CRÓNICA DE UMA VISITA A LUANDA
Cidade da "Gasosa", das Cores, do Encanto, do Desejo Irresistível de Voltar


Por
Lurdes Jerónimo


Luanda , a Marginal
Vinha de há muito, a vontade de conhecer Angola. Uma mistura de curiosidade feita de promessas misturadas com afectos, em conversas intermináveis sobre as cores quando nasce e quando se deita o sol, o ocre da terra que contagia de prazer os corpos, o azul do mar, tão azul e interminável que não se sabe se é ele que prolonga o céu ou o contrário, e a alegria das pessoas que, com pouco, com muito pouco, nos ensinam que a vida é uma dádiva que é preciso celebrar em permanência, com todas as cores do arco íris

emocional que tão exuberantemente exibem.
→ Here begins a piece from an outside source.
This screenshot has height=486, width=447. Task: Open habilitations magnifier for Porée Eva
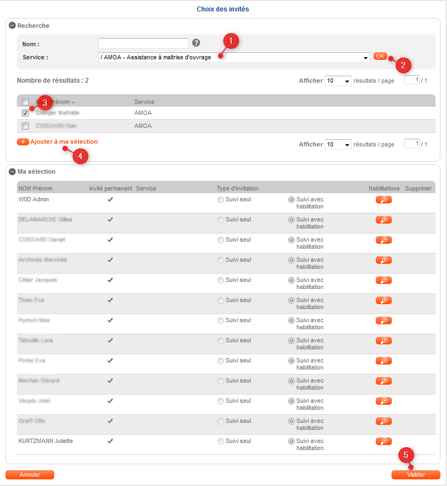383,361
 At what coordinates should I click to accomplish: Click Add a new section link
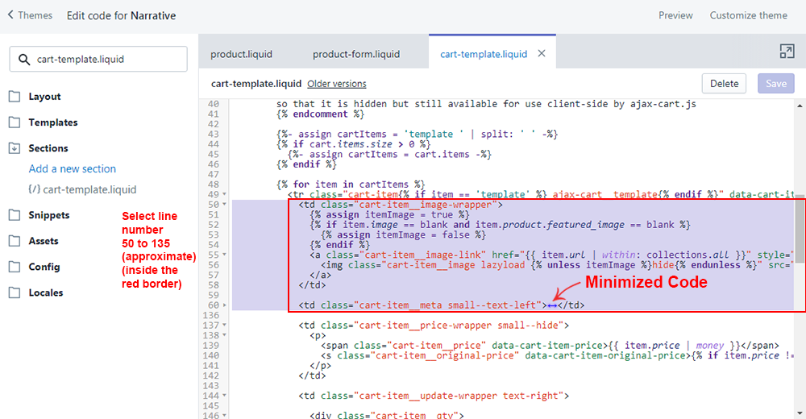click(73, 169)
Aconteceu em Novembro último, e as expectativas não foram goradas, embora me tivesse ficado pela capital e uns dias no Mussulo, a ilha, um dos paraísos perdidos da terra que, se não fosse a guerra, traria óptimas receitas turísticas aos angolanos.
Mesmo sabendo que a África idílica não existe mais, não pude deixar de ser "apanhada" por algumas surpresas que me sacudiram a consciência com interrogações várias, no contacto com a realidade brutal de um quotidiano feito de casos extremos de uma pobreza miserável e riquezas exorbitantes.
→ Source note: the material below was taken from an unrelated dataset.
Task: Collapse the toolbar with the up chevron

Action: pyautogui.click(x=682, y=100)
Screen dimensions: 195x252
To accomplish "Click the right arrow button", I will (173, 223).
-"Tia, dá uma gasosa", foi a primeira frase que me foi dirigida, e embora estranhando o pedido pela simples razão de não haver, no aeroporto, nenhum café, nenhuma máquina de refrigerantes, ninguém a vender chá, café, laranjada ou gasosa, rapidamente percebi que a metáfora servia para, delicadamente, pedir uma gorjeta. Repetiu-se diariamente, a qualquer hora, por homens e por mulheres, por crianças e por velhos, não como uma súplica, essa só visível no olhar ávido das crianças, mas antes com toda a dignidade que a necessidade justifica. A "gasosa" também funciona nas transacções comerciais, para apressar processos que não andam, para polícias sedentos que podem, sem ela, deixar um cidadão incauto horas infindáveis à procura de documentos inúteis num trânsito mais do que caótico, e ao mais alto nível político a gasosa é outra, mas está lá!
Quis o acaso que uns dias antes, o presidente do Instituto Camões, Dr. Jorge Couto, se tivesse ali deslocado, para inaugurar um Centro de Língua Portuguesa, na província do Lubango. Era comentado, entre os portugueses residentes, que a caminho do aeroporto de Luanda para a viagem de regresso a Portugal, o carro em que se deslocava foi baleado. Que os angolanos não deram importância ao facto, prova-o a inexistência de notícias locais; mas que também Portugal tenha feito o mesmo já me parece de estranhar mais. No próprio Instituto Camões consta que "o Sr. Presidente foi alvo de um assalto e que nenhum dos ocupantes foi ferido porque apareceu alguém que os salvou de mal maior, mas não ganharam para o susto." Ora só quem não conheça aquela realidade, poderá aceitar tal como verdadeiro. É que os carros diplomáticos circulam ali com um sistema de segurança altamente "sofisticado", precedidos e seguidos de outros onde os canudos de metralhadoras, visíveis da rua, servem para disparar a qualquer sinal suspeito, inclusivamente para amedrontar olhares excessivamente curiosos. A verdade parece ser outra: ou as autoridades portuguesas não souberam proteger os seus representantes, descurando regras elementares de bom senso num país onde grassa a insegurança, embora custem muito caro ao país iniciativas do género, ou então a política cultural do Instituto Camões não foi apreciada, e o discurso de Jorge Couto transpirou demagogia. É que inaugurar centros de Língua e Cultura Portuguesas, sim, mas abandoná-los depois à sua sorte, sem uma política de acompanhamento, de contextualização sociocultural e de não reconhecimento e apoio a quem, na verdade, ama e divulga a cultura portuguesa, não! A França sabe-o bem, e por isso aposta, dia a dia, numa política de influência que espera, lhe traga os benefícios de se tornar a nova língua oficial daquele país.